Compare two data sets and updated the table sas

I am trying to create a report by comparing 2 sas datasets with SAME variable name but different values due to different extraction dates

----Goal: to highlight differences : New, Deleted, Updated and find out which record is different.

---The challenge is :

1.There are lots of variables about 20-30 in each ds to be compared ;

2. Variables are mixed with numerical var. and character including dates.

3. Need to highlight different colors in excel file per the difference

4. used many arrays and %let variables to identify old, new and flags

---Steps I used but very prone to mistake:

*1.Rename old datasets variables for comparing with new datasets by suffix old_ for comparation purpose; EG. TEST TO OLD_TEST
*2.Convert all selected Numeric variables to Character variables by adding suffix c_ . So I may use one set of array for all same type of variables.

EG. DATE TO C_DATE
*3. Drop original numerical variables and keep all c_: .

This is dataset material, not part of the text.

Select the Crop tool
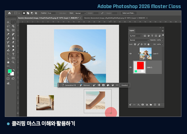Viewport: 187px width, 134px height. tap(8, 30)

Otherwise the values will not be able to overwrite. DROP DATE;

*4. Rename again variables with suffix c_: Back to old & new data original names for merge and compare in data step;

EG: RENAME C_DATE =DATE

Does any one have any code sample which might use proc content level to work on this ?

4 REPLIES 4 Super User Re: How to find the updates/changes between 2 datasets with different extraction date Posted 01-26-2022 05:32 PM (1939 views) | In reply to purpleclothlady

You are going to have a hard time dealing with two data sets with the same name. Unless dealing with generation sets you only have one SAS data set of a given name in a library.

If you mean to different data sets then sort them using identification variables other than those you know to change so the order should be identical.

Use Proc compare. It will compare every value of all the variables and report on differences. There are multiple choices for output data sets and contents. I am not quite sure what you want.

If one data set may have a different number of records us a BY statement with the By variables used for sorting.

I suggest the sort and run Proc Compare with the defaults to see the output. The basic syntax is extremely simple:

Proc Compare base=thisdatasetname compare=thatdatasetname; run;

If variables are of different types with the same name you won't get a value comparison. There is a header section that describes differences in the data sets, like/unlike named variables, number of observations, variables with same name but different type, different properties such as Label or Format for the same name variables.

"Different colors in Excel" is a report function and will depend on what your rules are.